After years of shifting timelines and political heartburn, El Paso’s long-delayed police and fire public safety complex is finally headed into full design. Formal design work is scheduled to begin in April 2026, setting the massive project on a more concrete path than it has had since voters first backed it at the ballot box.
The consolidated 50-acre campus is planned as a one-stop public safety hub, combining a joint training academy with new headquarters and vehicle maintenance facilities for both departments. City officials told council members the project is meant to replace aging buildings and bring modern training standards to first responders across the region.
Nearly seven years have passed since voters approved the 2019 public safety bond that is funding the project, and the timeline has repeatedly been reworked as officials reconsidered scope and costs. The 2019 bond package set aside roughly $413 million for public safety overall, and recent agenda materials put the police-fire campus’s share at roughly $200 million, according to KFOX14/CBS4.
What City Council approved
In a move city staff cast as a major milestone, the council on March 3 approved a design-build contract amendment that they say pushes the public safety complex into both design and construction phases. In a news release from the City of El Paso, officials said design work is expected to begin in April and that the campus is now projected for completion in 2029, barring any new setbacks.
The amendment clears the way for the city and its design-builder to hammer out a guaranteed maximum price and lock in the final site program. In other words, the project is finally moving from broad concepts to detailed schematics and hard numbers.
What the campus will include
The council packet includes a detailed guaranteed maximum price, or GMP, presentation that lays out the campus program and budget line by line. Plans call for a joint training academy anchored by an indoor dynamic shooting range, a driving pad, “Hogan’s Alley” scenario spaces, a combined fire tower, and vehicle maintenance and logistics facilities.

Tasks and exercises:
- 1) According to the article on El Paso's public safety complex, when is formal design work scheduled to begin?
- 2) Check each statement against the article on El Paso's public safety complex and mark it yes or no, quoting the words that decide it.
(a) The planned campus covers 50 acres.
(b) The council approved the design-build contract amendment on March 3.
(c) The campus is now projected for completion in 2027.
- 3) Carry on the article about El Paso's police and fire public safety complex from its final sentence.

Material:
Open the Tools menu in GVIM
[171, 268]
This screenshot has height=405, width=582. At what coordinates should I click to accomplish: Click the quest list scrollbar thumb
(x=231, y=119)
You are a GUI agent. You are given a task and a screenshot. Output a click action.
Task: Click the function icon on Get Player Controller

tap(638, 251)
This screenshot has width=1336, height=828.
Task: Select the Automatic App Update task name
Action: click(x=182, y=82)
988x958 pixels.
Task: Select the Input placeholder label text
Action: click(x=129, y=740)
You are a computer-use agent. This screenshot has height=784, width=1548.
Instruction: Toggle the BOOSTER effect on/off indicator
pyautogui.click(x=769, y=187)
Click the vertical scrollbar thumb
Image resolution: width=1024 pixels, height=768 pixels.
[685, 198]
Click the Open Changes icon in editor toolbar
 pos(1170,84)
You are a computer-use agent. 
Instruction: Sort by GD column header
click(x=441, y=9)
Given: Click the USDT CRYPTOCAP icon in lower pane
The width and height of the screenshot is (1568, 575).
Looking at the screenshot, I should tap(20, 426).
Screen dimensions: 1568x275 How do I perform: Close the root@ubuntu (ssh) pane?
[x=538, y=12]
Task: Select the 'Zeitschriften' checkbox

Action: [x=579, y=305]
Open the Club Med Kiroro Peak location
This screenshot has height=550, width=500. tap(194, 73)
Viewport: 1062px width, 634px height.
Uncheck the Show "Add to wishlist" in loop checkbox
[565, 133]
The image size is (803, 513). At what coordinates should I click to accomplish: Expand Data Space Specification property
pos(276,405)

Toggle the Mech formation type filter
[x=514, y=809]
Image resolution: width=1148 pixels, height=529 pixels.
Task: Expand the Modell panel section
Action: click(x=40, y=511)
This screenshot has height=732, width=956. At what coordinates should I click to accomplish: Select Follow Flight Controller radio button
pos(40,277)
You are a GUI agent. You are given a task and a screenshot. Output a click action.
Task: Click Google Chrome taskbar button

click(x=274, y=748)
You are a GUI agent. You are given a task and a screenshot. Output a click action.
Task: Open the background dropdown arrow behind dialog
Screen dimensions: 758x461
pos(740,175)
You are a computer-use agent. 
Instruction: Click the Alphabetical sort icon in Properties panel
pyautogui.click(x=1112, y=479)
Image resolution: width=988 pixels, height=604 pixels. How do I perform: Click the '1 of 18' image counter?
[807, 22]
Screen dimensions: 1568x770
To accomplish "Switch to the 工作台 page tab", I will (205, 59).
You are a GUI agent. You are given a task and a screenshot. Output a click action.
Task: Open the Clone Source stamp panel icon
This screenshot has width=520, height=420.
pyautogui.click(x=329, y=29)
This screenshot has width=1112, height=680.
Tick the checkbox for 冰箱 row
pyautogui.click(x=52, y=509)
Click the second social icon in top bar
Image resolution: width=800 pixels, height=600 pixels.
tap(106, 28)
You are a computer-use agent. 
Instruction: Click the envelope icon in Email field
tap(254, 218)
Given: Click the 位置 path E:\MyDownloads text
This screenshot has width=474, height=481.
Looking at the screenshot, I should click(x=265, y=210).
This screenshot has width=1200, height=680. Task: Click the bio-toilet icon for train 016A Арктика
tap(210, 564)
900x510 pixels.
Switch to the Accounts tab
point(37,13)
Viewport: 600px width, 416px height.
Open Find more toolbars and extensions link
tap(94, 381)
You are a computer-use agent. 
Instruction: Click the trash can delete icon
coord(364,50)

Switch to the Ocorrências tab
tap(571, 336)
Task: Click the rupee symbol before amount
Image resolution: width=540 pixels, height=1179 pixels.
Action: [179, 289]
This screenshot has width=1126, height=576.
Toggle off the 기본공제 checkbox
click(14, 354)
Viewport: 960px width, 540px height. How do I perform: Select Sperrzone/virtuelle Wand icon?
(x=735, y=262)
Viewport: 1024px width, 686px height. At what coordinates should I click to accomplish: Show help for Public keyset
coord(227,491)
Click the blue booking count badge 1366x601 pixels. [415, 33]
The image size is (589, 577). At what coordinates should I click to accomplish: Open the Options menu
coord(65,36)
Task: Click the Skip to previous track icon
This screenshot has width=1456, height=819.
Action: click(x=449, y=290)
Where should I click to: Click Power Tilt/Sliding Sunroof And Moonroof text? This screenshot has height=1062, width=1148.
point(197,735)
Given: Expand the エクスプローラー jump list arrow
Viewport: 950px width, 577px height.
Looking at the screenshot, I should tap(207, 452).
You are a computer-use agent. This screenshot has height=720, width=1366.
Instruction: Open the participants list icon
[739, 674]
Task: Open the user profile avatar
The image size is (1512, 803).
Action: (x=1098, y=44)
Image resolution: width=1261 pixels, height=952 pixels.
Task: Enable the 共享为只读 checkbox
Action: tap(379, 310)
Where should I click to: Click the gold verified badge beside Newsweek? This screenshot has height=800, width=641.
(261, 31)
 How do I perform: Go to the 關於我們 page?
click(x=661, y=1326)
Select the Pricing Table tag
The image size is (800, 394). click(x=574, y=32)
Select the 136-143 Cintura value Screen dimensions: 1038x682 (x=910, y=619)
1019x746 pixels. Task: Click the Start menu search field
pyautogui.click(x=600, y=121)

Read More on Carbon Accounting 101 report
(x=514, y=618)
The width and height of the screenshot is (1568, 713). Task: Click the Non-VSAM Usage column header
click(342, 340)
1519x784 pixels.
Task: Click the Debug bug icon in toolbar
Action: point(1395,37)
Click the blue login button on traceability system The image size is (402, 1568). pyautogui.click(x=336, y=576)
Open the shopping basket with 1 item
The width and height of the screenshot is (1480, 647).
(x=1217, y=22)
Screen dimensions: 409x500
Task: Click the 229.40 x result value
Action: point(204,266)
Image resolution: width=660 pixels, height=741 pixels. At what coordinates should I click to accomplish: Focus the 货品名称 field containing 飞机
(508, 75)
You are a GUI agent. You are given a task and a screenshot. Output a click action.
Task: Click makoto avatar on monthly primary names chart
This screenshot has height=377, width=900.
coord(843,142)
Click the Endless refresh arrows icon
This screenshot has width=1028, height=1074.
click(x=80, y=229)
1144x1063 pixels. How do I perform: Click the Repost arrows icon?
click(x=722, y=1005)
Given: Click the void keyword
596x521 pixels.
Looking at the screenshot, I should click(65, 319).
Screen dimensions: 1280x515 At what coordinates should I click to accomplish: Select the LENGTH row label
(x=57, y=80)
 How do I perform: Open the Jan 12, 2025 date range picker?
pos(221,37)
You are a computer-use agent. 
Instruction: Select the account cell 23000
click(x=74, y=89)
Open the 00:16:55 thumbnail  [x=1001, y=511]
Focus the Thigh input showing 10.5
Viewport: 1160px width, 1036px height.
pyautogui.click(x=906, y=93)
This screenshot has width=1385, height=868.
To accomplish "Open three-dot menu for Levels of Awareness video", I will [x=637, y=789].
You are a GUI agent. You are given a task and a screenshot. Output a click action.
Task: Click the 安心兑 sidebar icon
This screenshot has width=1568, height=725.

Outputs in order:
- 1) April 2026.

- 2)
(a) Yes: "The consolidated 50-acre campus"
(b) Yes: "the council on March 3 approved a design-build contract amendment"
(c) No: "the campus is now projected for completion in 2029"

- 3)
The presentation lists a construction budget of $128,152,730 and shows the overall training-and-headquarters investment landing somewhere in the $139 million to $200 million range; see the full breakdown in KFOX14/CBS4.
Why the site moved
This project has not only changed timelines; it has changed addresses. The city originally eyed a more than 300-acre parcel near Martin Luther King Jr. Boulevard before relocating the complex to a 50-acre site on Global Reach Drive near El Paso International Airport.
Officials said terrain challenges, utility access and archaeological constraints at the first location made the smaller airport-adjacent site a better fit and could save about $22 million in development costs. They also emphasized that more than 1,400 acres near the original site would remain dedicated open space, according to a May 12, 2025 news release from the City of El Paso.
What happens next
With design work slated to kick off in April, the city and Jordan Foster Construction will refine the project’s scope and pricing and negotiate a guaranteed maximum price before shovels hit the ground. Officials have previously said they hope to break ground in 2026 and wrap construction in 2029.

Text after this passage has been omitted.